Observo las palabras como si fueran insectos. Hoy quiero escribir ligero y aplastar las hormigas con la yema de los dedos. Escribir de forma despojada y expuesta como hace Gabriela Wiener y salir de la trinchera, que es femenina y plural. Tirar del hilo. Dejar que se enrede.
Si lo hiciera, tendría que hacer preguntas incómodas. Si lo hiciera, tendría que adentrarme en lugares oscuros. Si lo hiciera, tendría que redactar textos para los que no estoy preparada. El hilo no me llevaría de vuelta a casa como las migas de la literatura infantil: me ataría las manos tras la espalda y me enfrentaría al vértigo.
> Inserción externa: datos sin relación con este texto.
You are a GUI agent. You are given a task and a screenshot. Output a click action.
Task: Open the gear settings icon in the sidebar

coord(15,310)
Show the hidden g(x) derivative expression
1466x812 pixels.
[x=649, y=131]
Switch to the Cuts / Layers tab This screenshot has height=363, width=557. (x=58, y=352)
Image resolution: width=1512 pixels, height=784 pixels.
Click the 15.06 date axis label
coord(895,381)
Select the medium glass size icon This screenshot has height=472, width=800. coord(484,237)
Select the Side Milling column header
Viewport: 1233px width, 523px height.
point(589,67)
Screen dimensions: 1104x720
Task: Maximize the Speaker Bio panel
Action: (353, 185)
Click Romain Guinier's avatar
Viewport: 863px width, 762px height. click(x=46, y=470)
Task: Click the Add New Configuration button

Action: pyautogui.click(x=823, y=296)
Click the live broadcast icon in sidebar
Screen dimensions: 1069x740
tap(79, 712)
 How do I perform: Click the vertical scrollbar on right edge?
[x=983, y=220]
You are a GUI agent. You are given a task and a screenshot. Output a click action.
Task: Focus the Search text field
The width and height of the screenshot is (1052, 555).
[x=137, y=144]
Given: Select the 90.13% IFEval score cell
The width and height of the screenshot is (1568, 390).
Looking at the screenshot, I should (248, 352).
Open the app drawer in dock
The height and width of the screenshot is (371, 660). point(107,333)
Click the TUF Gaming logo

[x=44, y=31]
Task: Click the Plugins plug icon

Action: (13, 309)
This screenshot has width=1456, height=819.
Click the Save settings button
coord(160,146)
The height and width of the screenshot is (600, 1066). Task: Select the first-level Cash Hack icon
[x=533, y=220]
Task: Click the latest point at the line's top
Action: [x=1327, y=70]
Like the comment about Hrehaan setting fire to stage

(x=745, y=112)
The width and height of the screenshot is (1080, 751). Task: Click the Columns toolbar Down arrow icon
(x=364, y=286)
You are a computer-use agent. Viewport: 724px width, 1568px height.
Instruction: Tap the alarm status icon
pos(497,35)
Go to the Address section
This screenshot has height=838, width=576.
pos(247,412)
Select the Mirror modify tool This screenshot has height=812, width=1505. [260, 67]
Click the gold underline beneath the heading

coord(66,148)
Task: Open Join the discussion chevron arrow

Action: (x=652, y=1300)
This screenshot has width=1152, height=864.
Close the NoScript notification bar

Llevo en esto de la gastronomía tres telediarios. Cuatro, con el de hoy. Y cuantas más horas invierto fuera de los libros, más me duelen las manos de llevármelas a la cabeza. Lo hago cuando una compañera periodista denuncia abusos de poder, cuando una alumna me envía y borra mensajes por miedo a represalias en salones de prestigio en los que hace las prácticas, cuando se sabe que la sostenibilidad de un restaurante se reduce a un color, que la autoría es un espejo de aumento o que en esa casa —sí, esa de ahí— se da gato por liebre.
Y se calla.
He llegado tarde a la fiesta. Ellos saben que sabéis que saben, pero yo no sé quién sabe qué. Ni siquiera qué debo saber o a cambio de qué el silencio. Nunca he caminado descalza. Sin embargo, ahora visto plomo para dar los pasos y, aún así, meto la pata. Prevalece toda una generación de cocineros y periodistas gastronómicos que comparten un campo de batalla y que saben dónde pisar, dónde están enterradas las minas.
A cada detonación, se me despierta el deseo de tomar distancia. A cada revelación, el convencimiento de que es a otras cocinas a las que tengo que mirar. En ellas trabajan jóvenes —pienso en Javi de Ama, en Julen de Islares, en Vicky de Arrels, en Alejandra y Emanuel de Atalaya, en Martina, en Rebeca— con los que comparto fecha de caducidad y promesas que cumplir. Algunas de las mías son tontas, pequeñas, apresuradas. Otras, como la de ejercer el periodismo gastronómico que admiro, que ejercen pocas personas en este país y que envidio de otras latitudes, están ahí al abrir los ojos, ingrávidas a pesar de su peso, recordándome que no falte a mi palabra.
«Vales más por lo que callas que por lo que cuentas», me dijo un chef una vez. Pero igual que ya sabemos eso de que hay historias que merecen ser contadas, también hay historias que deben ser contadas. No creo ser yo la persona que tenga que hacerlo: que salgan de debajo de la mesa quienes se han sentado en ella. Y han comido. Y han bebido. Y han tejido trampolines con el hilo del que no me atrevo a tirar.
«Extraño desacostumbrarme de la hora en que nací. Extraño no ejercer más oficio de recién llegada», confiesa Alejandra Pizarnik en alguna sus páginas. Y yo, al contrario que la poeta argentina, lo que deseo es entrar sin llamar, no andar de puntillas. Adueñarme de la mesa y del golpe que la atrona —masculino, singular—. Tener los huevos para matar a estos insectos con las yemas de los dedos y dejar paso a otras hormigas con más ganas de ejercer su oficio en la cocina y en las letras que la cuentan.